Audiovisual task switching rapidly modulates sound encoding in mouse auditory cortex
Data files
Aug 31, 2022 version files 924.97 MB
Abstract
In everyday behavior, sensory systems are in constant competition for attentional resources, but the cellular and circuit-level mechanisms of modality-selective attention remain largely uninvestigated. We conducted translaminar recordings in mouse auditory cortex (AC) during an audiovisual (AV) attention-shifting task. Attending to sound elements in an AV stream reduced both pre-stimulus and stimulus-evoked spiking activity, primarily in deep layer neurons. Despite reduced spiking, stimulus decoder accuracy was preserved, suggesting improved sound encoding efficiency. Similarly, task-irrelevant probe stimuli during intertrial intervals evoked fewer spikes without impairing stimulus encoding, indicating that these attention influences generalized beyond training stimuli. Importantly, these spiking reductions predicted trial-to-trial behavioral accuracy during auditory attention, but not visual attention. Together, these findings suggest auditory attention facilitates sound discrimination by filtering sound-irrelevant spiking in AC, and that the deepest cortical layers may serve as a hub for integrating extramodal contextual information.
Methods
This dataset consists of extracellular physiology and behavioral measures recorded while mice performed an audiovisual rule-switching task (see corresponding manuscript). The task is separated into blocks, defined by their modality-specific rule. During the auditory rule (A-rule), mice used sound stimuli (tone clouds) to make decisions, while ignoring simultaneously presented visual stimuli (drifting gratings). During the visual rule (V-rule), mice used visual stimuli while ignoring sounds.

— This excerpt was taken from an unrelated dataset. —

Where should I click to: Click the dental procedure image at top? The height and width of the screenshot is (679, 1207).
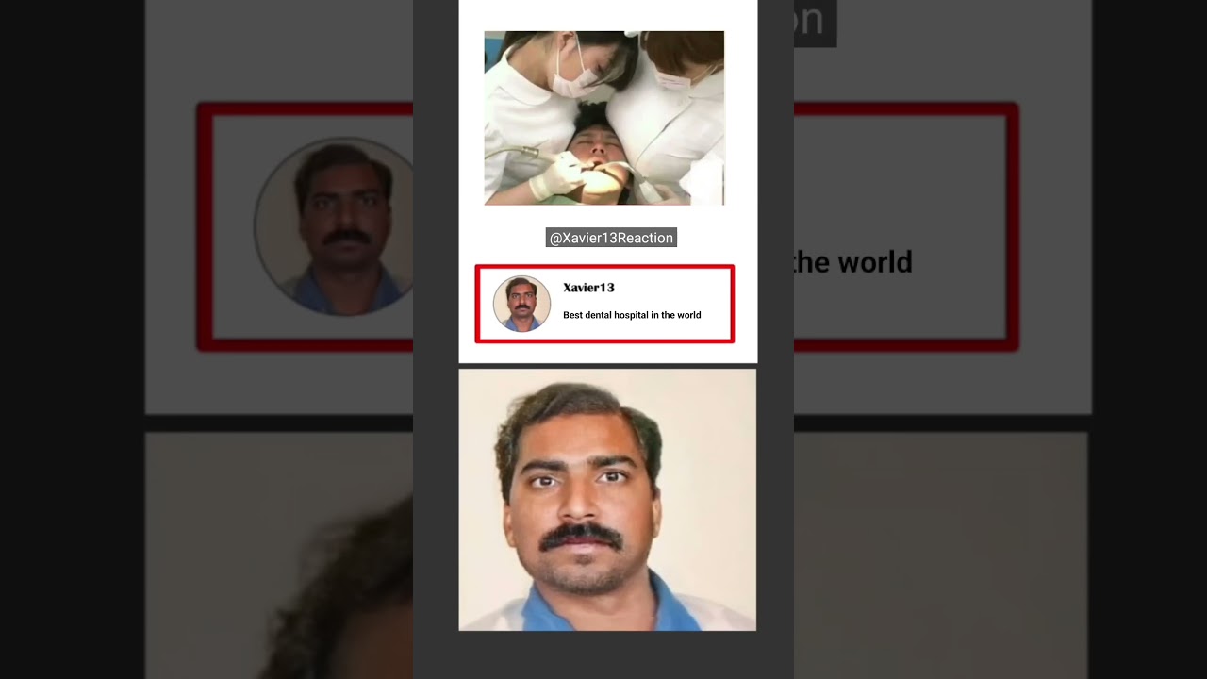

The physiology data comprises single unit spike times and waveforms, recorded using 64 channel linear silicon probes and an Intan acquisition system and spike sorted using KiloSort2 (Stringer et al. 2019). Behavioral lick response during the task was recorded using a photobeam lickometer. Animal locomotion was recorded with an optical sensor measuring movement of a floating treadmill. Pupillometry was used to determine engagement during the task and was measured from videos recorded of the left eye during the task. In between task trials, a random double sweep stimulus (Gourevitch et al. 2015) was used to map spectrotemporal receptive fields.
Data are included only for behavior sessions that met performance criterion (n = 23 from 10 mice): d' sensitivity index of at least 1.5 for both auditory and visual rules and a false alarm rate of <0.5 on the stimuli with conflicting reward values across rules (AUVR in A-rule and ARVU in V-rule).
Usage notes
Data is provided in MAT-File format to be opened with MATLAB or Octave. A ReadMe file (README.txt) is included with full descriptions of variables.